Segment Start: RECORDS

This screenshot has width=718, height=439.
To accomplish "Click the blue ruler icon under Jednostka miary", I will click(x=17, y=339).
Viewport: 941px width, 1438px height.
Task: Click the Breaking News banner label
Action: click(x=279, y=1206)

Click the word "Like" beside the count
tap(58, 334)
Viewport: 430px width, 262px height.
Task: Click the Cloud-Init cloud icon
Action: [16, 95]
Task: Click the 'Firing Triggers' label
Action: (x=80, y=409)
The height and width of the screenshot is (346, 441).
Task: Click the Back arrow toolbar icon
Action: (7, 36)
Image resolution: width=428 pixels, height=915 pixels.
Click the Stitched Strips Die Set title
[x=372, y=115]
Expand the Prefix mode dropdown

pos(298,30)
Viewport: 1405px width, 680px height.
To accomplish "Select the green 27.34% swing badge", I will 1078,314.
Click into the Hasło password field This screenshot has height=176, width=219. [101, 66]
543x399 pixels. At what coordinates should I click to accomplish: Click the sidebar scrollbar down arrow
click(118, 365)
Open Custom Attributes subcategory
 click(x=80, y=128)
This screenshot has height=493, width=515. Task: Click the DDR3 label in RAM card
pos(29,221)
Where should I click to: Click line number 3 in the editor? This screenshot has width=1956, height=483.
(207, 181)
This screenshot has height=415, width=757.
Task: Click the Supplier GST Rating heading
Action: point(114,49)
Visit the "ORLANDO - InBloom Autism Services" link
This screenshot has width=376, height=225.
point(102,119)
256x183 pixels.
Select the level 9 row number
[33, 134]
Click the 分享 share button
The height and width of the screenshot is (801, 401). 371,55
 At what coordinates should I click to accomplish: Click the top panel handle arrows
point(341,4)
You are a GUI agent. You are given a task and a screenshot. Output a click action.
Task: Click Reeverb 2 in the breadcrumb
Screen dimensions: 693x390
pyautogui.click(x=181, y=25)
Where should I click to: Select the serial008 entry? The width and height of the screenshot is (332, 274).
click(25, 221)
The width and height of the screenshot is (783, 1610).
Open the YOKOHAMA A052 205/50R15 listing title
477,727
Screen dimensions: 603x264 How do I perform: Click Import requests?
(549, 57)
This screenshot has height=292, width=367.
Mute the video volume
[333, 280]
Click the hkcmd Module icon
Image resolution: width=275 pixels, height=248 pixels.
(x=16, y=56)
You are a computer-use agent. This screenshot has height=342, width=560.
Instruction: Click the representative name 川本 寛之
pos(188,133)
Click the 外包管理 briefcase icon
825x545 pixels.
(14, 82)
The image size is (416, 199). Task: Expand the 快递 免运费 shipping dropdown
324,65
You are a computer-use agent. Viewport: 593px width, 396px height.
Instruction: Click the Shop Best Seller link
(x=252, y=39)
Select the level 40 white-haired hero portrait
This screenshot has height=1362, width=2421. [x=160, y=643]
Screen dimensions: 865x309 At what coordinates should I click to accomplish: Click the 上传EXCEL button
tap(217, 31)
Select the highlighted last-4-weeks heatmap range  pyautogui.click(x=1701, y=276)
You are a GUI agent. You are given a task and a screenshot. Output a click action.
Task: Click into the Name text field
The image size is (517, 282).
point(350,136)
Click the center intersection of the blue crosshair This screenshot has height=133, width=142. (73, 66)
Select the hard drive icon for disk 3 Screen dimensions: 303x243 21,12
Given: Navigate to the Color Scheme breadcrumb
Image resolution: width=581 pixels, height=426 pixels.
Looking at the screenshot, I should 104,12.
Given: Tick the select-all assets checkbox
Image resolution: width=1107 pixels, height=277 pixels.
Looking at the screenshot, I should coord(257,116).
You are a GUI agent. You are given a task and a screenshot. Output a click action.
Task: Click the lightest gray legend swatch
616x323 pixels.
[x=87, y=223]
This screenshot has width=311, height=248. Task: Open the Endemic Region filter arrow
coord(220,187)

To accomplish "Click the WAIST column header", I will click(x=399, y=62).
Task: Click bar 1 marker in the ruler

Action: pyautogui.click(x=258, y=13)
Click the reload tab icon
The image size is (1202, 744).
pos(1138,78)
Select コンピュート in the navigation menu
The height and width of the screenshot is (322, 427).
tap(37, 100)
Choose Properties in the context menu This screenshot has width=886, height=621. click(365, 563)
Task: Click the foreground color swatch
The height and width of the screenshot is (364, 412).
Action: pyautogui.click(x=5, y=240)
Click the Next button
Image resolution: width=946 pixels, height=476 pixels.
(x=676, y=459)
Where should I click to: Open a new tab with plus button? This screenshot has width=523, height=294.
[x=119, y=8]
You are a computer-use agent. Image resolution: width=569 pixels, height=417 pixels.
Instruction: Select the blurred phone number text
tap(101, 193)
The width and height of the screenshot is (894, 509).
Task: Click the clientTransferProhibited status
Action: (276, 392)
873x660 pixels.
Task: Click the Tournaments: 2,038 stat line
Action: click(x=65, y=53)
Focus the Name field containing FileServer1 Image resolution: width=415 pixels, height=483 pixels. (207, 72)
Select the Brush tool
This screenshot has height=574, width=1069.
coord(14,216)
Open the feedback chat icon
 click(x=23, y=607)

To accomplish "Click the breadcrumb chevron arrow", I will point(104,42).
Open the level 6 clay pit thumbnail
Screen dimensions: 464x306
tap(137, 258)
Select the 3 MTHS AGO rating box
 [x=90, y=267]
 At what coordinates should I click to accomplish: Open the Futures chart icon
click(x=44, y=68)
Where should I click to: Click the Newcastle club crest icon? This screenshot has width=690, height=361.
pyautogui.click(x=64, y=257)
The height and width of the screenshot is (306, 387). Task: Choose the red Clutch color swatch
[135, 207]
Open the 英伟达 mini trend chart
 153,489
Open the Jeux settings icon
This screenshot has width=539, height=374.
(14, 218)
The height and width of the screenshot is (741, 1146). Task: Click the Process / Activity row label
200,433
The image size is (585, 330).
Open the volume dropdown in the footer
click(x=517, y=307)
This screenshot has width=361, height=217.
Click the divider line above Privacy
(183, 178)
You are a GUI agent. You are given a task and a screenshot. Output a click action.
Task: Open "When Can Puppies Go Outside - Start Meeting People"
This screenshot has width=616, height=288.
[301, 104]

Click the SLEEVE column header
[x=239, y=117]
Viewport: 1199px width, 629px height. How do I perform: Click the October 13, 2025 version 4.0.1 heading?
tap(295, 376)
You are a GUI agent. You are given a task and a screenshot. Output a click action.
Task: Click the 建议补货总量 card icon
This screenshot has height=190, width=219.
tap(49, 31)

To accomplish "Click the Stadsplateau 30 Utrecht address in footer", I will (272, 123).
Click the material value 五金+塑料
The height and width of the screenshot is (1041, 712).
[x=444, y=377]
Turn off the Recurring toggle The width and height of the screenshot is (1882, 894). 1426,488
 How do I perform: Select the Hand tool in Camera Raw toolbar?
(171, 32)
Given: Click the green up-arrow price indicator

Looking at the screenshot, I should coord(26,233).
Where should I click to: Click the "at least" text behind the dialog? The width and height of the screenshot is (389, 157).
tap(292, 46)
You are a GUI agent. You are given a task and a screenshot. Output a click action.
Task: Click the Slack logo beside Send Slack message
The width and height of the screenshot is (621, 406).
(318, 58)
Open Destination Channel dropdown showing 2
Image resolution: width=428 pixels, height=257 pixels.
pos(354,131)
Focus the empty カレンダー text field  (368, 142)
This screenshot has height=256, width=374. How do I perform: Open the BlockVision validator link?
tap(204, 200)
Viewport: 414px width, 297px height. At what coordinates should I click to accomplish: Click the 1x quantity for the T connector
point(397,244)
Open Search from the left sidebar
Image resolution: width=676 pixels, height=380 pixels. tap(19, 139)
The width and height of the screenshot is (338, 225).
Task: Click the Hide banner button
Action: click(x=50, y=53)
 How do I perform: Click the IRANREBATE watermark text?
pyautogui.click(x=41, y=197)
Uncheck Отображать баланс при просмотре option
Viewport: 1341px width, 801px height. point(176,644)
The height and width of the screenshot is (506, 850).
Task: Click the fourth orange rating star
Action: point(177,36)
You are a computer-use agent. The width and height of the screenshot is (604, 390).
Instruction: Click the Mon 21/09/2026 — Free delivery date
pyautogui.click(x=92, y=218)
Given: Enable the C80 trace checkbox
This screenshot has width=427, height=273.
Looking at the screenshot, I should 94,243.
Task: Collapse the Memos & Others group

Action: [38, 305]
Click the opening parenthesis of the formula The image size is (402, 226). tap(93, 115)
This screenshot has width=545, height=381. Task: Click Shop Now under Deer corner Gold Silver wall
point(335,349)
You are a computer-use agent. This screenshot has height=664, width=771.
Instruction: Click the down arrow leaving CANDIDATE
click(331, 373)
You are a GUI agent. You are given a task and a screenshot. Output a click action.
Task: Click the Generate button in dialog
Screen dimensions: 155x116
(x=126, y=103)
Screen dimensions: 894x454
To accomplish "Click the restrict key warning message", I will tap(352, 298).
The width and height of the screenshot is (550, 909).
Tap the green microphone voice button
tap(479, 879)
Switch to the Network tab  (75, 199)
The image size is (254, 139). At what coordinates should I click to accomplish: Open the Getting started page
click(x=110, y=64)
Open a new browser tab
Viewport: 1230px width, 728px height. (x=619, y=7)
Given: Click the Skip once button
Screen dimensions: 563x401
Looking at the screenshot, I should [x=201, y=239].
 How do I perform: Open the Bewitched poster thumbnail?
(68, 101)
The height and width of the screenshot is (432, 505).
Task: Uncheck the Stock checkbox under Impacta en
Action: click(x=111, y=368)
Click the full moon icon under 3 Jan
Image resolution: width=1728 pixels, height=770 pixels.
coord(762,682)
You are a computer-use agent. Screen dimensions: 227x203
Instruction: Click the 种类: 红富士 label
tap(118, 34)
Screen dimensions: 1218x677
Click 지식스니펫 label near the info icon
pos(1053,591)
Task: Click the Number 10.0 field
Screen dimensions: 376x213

Segment End: RECORDS

EXERCISE REQUIREMENTS:
Going through the data above, state how many lines include the word "menu"; only that number is needed.

TASK SOLUTION:
2